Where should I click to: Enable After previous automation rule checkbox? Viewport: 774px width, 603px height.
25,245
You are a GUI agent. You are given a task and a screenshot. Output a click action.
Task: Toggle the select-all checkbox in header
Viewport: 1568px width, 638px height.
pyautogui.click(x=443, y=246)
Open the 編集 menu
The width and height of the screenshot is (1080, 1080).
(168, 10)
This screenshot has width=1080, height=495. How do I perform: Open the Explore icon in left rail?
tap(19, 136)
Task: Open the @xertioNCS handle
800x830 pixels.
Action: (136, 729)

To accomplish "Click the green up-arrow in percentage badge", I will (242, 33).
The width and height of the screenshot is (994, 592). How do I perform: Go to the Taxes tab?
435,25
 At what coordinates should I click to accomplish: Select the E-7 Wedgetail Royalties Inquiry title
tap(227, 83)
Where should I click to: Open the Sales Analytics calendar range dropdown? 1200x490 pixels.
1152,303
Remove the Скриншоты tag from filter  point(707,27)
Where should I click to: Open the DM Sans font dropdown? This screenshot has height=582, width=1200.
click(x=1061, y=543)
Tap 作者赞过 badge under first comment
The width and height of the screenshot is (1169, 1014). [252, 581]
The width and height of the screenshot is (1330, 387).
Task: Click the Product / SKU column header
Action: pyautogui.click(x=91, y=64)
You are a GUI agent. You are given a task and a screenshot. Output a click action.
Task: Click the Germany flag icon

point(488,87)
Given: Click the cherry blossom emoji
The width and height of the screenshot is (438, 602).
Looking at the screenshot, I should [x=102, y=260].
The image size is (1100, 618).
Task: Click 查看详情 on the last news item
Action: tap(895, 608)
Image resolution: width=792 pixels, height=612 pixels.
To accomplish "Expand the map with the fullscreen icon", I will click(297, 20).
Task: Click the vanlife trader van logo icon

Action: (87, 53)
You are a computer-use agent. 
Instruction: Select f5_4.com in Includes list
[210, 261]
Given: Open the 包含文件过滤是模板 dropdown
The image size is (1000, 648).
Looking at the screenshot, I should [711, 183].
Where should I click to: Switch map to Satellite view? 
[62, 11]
####################
### Task
Give back the entire listing exactly as it was written.

### Answer for this exercise
Where should I click to: Enable After previous automation rule checkbox? Viewport: 774px width, 603px height.
25,245
You are a GUI agent. You are given a task and a screenshot. Output a click action.
Task: Toggle the select-all checkbox in header
Viewport: 1568px width, 638px height.
pyautogui.click(x=443, y=246)
Open the 編集 menu
The width and height of the screenshot is (1080, 1080).
(168, 10)
This screenshot has width=1080, height=495. How do I perform: Open the Explore icon in left rail?
tap(19, 136)
Task: Open the @xertioNCS handle
800x830 pixels.
Action: (136, 729)

To accomplish "Click the green up-arrow in percentage badge", I will (242, 33).
The width and height of the screenshot is (994, 592). How do I perform: Go to the Taxes tab?
435,25
 At what coordinates should I click to accomplish: Select the E-7 Wedgetail Royalties Inquiry title
tap(227, 83)
Where should I click to: Open the Sales Analytics calendar range dropdown? 1200x490 pixels.
1152,303
Remove the Скриншоты tag from filter  point(707,27)
Where should I click to: Open the DM Sans font dropdown? This screenshot has height=582, width=1200.
click(x=1061, y=543)
Tap 作者赞过 badge under first comment
The width and height of the screenshot is (1169, 1014). [252, 581]
The width and height of the screenshot is (1330, 387).
Task: Click the Product / SKU column header
Action: pyautogui.click(x=91, y=64)
You are a GUI agent. You are given a task and a screenshot. Output a click action.
Task: Click the Germany flag icon

point(488,87)
Given: Click the cherry blossom emoji
The width and height of the screenshot is (438, 602).
Looking at the screenshot, I should [x=102, y=260].
The image size is (1100, 618).
Task: Click 查看详情 on the last news item
Action: tap(895, 608)
Image resolution: width=792 pixels, height=612 pixels.
To accomplish "Expand the map with the fullscreen icon", I will click(297, 20).
Task: Click the vanlife trader van logo icon

Action: (87, 53)
You are a computer-use agent. 
Instruction: Select f5_4.com in Includes list
[210, 261]
Given: Open the 包含文件过滤是模板 dropdown
The image size is (1000, 648).
Looking at the screenshot, I should [711, 183].
Where should I click to: Switch map to Satellite view? 
[62, 11]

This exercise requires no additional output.